__Dataset entries__:

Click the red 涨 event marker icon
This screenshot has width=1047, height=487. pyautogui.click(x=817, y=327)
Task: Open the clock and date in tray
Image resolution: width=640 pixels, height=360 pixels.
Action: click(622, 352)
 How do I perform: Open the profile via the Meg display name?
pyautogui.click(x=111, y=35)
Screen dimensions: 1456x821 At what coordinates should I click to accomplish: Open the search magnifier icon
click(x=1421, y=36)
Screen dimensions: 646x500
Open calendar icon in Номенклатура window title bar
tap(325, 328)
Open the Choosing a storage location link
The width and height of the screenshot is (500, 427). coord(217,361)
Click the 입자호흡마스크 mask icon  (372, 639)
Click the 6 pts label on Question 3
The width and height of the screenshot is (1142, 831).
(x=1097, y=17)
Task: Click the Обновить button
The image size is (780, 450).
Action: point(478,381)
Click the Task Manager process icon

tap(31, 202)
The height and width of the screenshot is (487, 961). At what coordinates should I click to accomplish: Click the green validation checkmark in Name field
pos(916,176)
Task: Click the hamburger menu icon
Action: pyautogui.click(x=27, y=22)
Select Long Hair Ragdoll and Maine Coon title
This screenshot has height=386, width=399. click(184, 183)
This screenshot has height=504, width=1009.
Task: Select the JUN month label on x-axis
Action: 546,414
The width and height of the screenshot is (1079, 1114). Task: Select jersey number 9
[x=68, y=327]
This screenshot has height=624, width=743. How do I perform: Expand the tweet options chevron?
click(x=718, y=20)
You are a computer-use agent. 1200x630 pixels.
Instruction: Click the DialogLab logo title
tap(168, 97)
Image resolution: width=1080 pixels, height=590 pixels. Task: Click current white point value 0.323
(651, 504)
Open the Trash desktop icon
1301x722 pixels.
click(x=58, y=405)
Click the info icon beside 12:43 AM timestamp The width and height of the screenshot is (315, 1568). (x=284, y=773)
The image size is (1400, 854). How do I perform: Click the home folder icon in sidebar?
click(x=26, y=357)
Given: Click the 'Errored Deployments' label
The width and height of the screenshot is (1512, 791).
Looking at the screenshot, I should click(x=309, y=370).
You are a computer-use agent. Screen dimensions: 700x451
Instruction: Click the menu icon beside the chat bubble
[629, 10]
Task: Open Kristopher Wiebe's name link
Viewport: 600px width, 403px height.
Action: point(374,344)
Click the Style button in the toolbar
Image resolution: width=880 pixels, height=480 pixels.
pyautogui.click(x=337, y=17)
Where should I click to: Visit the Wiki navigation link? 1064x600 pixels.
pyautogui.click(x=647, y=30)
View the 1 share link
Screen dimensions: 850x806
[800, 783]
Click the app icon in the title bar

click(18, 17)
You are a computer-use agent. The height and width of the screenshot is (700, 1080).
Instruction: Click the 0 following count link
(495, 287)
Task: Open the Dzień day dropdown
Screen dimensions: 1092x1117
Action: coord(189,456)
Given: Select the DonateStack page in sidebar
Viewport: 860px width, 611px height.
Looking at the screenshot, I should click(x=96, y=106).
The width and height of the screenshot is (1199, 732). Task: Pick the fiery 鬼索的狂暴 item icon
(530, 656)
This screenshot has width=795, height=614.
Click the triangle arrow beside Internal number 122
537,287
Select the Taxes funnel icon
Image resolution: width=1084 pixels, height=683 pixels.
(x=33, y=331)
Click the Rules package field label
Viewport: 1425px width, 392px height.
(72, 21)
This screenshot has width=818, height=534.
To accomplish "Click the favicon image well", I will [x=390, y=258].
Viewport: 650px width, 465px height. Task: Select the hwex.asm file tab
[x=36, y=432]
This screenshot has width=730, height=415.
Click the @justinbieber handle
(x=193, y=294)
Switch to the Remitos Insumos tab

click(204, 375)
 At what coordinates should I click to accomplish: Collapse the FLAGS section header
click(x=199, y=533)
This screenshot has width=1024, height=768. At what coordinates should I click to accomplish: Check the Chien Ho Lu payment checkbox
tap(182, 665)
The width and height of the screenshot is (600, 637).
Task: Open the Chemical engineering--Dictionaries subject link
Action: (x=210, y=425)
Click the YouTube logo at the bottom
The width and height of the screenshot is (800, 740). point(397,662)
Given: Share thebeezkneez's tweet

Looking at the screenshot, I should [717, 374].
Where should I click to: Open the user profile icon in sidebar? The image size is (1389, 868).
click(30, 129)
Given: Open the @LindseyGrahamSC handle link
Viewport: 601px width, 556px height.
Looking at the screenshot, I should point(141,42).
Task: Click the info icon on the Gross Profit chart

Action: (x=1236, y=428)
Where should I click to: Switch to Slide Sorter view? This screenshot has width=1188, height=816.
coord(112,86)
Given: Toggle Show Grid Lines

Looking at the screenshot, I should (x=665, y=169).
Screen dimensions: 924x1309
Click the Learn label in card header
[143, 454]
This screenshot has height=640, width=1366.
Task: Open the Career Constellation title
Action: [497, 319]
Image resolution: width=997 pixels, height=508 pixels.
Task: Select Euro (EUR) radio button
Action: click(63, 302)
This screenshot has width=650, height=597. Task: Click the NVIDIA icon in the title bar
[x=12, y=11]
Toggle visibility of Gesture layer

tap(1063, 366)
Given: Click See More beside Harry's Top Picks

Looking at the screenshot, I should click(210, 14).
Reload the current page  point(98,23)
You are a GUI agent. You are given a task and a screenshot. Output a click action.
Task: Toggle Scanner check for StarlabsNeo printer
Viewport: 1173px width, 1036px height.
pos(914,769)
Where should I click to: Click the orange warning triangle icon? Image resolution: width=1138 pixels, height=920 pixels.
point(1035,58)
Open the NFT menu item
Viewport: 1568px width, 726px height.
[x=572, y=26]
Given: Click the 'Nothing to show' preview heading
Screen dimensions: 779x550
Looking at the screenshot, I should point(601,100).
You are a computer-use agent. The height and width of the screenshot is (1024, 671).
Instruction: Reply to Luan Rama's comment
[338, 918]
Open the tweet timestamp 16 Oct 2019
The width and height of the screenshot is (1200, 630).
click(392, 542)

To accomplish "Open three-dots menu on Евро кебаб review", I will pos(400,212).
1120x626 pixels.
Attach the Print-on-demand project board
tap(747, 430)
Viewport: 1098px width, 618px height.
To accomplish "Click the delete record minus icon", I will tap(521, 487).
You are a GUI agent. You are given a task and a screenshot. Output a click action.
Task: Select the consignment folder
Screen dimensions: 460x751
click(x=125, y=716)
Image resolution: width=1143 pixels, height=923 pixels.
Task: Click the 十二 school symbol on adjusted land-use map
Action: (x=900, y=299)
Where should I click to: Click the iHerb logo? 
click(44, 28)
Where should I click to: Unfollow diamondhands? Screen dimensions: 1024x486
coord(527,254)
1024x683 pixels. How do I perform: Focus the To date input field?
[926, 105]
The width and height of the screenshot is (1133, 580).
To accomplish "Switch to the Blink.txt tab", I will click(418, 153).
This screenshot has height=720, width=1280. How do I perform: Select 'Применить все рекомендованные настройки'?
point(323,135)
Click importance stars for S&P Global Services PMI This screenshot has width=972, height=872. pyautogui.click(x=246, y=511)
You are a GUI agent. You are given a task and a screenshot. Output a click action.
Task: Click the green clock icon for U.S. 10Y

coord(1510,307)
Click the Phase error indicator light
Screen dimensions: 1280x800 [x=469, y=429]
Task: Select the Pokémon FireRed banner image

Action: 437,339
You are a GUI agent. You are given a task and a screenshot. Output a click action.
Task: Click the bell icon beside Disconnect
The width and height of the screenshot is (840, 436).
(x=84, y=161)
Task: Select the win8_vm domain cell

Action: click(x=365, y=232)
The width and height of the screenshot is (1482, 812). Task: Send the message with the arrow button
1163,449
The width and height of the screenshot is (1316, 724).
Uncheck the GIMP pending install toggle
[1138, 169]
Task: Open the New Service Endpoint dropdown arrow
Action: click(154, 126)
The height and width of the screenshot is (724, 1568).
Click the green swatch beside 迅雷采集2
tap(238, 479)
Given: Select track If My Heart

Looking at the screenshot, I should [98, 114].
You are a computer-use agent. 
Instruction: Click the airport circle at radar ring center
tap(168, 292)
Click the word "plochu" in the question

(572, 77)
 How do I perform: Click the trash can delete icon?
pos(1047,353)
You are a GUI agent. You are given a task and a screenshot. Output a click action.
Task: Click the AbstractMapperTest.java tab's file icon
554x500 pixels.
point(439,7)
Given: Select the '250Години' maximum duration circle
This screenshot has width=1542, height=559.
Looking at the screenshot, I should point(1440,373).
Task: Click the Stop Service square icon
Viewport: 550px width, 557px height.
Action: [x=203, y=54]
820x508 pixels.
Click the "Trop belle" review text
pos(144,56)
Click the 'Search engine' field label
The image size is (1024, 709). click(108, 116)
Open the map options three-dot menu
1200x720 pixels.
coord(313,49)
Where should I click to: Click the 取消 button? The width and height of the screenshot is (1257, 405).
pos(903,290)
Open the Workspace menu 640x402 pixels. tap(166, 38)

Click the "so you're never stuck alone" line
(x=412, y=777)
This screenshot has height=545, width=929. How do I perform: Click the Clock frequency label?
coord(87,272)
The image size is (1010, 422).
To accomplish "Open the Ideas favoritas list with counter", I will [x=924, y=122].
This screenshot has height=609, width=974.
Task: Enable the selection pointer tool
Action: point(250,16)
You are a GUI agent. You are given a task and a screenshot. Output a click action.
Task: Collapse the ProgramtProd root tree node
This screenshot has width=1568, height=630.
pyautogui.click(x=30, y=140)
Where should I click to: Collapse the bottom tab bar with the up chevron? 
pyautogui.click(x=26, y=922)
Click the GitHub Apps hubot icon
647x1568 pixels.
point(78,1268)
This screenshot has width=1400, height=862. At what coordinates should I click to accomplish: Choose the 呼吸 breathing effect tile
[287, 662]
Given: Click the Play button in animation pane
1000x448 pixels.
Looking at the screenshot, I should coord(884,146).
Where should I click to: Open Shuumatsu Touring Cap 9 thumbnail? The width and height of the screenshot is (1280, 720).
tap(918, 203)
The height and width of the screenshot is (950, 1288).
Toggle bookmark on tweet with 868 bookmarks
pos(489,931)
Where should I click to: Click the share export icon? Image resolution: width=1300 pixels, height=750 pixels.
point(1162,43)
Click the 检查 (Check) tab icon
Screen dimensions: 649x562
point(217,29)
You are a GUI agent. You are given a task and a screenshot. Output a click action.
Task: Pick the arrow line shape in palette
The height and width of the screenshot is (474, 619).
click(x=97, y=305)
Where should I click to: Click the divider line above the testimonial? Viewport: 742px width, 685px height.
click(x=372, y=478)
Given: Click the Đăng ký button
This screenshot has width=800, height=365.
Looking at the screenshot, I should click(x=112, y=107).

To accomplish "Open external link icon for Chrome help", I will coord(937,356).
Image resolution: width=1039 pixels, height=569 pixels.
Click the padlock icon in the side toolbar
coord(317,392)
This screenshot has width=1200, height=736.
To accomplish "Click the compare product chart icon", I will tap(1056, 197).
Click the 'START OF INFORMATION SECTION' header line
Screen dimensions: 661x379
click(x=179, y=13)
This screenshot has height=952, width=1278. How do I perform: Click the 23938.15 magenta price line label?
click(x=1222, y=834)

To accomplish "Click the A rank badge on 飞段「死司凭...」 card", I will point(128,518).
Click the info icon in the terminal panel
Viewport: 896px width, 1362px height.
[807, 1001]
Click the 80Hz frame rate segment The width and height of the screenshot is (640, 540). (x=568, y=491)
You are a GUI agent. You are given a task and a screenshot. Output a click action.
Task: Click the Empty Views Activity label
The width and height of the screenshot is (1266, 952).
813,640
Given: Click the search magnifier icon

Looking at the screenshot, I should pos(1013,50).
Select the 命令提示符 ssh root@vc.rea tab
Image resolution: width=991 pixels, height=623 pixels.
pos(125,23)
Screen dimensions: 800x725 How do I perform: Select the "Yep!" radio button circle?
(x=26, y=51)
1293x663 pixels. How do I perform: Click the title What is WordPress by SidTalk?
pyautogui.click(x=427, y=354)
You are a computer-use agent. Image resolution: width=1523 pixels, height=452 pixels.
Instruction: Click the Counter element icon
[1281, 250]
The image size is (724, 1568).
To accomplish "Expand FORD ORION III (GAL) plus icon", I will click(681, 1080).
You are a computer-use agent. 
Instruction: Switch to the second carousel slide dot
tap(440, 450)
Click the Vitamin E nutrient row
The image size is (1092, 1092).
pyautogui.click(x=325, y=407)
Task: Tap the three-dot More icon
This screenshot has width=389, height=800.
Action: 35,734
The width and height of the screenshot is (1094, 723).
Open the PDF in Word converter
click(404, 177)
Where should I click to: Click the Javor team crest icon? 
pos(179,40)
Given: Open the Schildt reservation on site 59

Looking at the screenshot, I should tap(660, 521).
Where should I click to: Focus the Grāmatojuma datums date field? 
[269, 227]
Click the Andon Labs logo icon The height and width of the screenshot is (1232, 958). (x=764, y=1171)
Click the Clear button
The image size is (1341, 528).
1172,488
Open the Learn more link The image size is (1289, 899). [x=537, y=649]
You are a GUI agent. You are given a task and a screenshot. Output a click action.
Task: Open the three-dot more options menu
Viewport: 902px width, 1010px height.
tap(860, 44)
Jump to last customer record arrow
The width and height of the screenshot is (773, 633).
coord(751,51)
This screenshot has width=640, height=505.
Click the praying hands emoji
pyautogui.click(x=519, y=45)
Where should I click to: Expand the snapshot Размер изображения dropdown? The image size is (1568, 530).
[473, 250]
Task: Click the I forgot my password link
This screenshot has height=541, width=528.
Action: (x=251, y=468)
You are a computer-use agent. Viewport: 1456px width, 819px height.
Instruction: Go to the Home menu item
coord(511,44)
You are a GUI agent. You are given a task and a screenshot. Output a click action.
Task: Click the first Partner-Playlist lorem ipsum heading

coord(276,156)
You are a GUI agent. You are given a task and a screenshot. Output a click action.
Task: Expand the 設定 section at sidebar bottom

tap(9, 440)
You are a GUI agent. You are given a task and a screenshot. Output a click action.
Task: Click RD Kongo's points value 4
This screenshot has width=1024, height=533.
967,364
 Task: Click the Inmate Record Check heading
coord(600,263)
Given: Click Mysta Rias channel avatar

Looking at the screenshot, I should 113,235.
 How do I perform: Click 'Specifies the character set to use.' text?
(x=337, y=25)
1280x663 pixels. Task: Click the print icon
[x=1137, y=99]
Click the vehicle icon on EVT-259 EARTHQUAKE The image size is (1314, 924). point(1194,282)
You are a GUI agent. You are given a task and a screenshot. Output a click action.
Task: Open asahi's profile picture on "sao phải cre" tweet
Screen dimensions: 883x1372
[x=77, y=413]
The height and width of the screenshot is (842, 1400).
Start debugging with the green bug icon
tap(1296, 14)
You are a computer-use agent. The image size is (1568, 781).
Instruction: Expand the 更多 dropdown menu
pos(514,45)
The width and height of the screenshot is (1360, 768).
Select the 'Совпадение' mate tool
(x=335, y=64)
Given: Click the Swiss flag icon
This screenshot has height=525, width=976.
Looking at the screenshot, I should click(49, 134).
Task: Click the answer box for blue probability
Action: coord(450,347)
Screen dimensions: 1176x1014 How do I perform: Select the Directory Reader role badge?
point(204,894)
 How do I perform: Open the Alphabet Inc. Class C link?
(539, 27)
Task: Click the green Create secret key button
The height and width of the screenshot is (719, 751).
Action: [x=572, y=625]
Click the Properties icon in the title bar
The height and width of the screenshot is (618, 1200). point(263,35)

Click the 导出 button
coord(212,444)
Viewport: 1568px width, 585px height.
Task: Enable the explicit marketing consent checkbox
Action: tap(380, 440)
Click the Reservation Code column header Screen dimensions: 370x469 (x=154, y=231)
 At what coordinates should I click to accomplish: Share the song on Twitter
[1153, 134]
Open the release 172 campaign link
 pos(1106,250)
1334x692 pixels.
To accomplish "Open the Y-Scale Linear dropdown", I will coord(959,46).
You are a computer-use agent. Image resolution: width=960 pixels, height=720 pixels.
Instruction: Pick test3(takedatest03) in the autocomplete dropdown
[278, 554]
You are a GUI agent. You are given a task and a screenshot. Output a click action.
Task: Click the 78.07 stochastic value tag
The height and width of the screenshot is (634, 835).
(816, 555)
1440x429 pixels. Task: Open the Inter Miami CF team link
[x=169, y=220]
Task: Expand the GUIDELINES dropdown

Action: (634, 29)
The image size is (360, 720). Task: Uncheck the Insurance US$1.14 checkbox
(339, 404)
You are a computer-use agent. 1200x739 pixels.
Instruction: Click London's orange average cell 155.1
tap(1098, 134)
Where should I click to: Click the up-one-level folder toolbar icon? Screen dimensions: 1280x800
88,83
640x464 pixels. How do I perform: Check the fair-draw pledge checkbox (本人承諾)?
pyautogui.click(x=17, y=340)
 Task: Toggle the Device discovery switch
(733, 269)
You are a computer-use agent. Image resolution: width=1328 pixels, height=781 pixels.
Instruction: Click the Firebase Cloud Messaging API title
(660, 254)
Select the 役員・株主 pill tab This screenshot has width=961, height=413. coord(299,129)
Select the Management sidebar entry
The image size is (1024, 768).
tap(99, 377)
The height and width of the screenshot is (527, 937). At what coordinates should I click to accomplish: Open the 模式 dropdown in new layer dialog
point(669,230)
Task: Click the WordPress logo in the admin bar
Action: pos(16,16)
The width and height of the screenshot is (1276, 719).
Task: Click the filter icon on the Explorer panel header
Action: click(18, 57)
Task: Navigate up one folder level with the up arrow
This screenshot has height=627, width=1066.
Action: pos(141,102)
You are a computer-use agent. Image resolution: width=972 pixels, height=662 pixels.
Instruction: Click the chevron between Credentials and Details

__What to do__: Return, with no change at all, every line in the entries above from the line containing "Viewport: 1173px width, 1036px height." through the line containing "is (1024, 671).".

__Exercise output__:
Viewport: 1173px width, 1036px height.
pos(914,769)
Where should I click to: Click the orange warning triangle icon? Image resolution: width=1138 pixels, height=920 pixels.
point(1035,58)
Open the NFT menu item
Viewport: 1568px width, 726px height.
[x=572, y=26]
Given: Click the 'Nothing to show' preview heading
Screen dimensions: 779x550
Looking at the screenshot, I should point(601,100).
You are a computer-use agent. The height and width of the screenshot is (1024, 671).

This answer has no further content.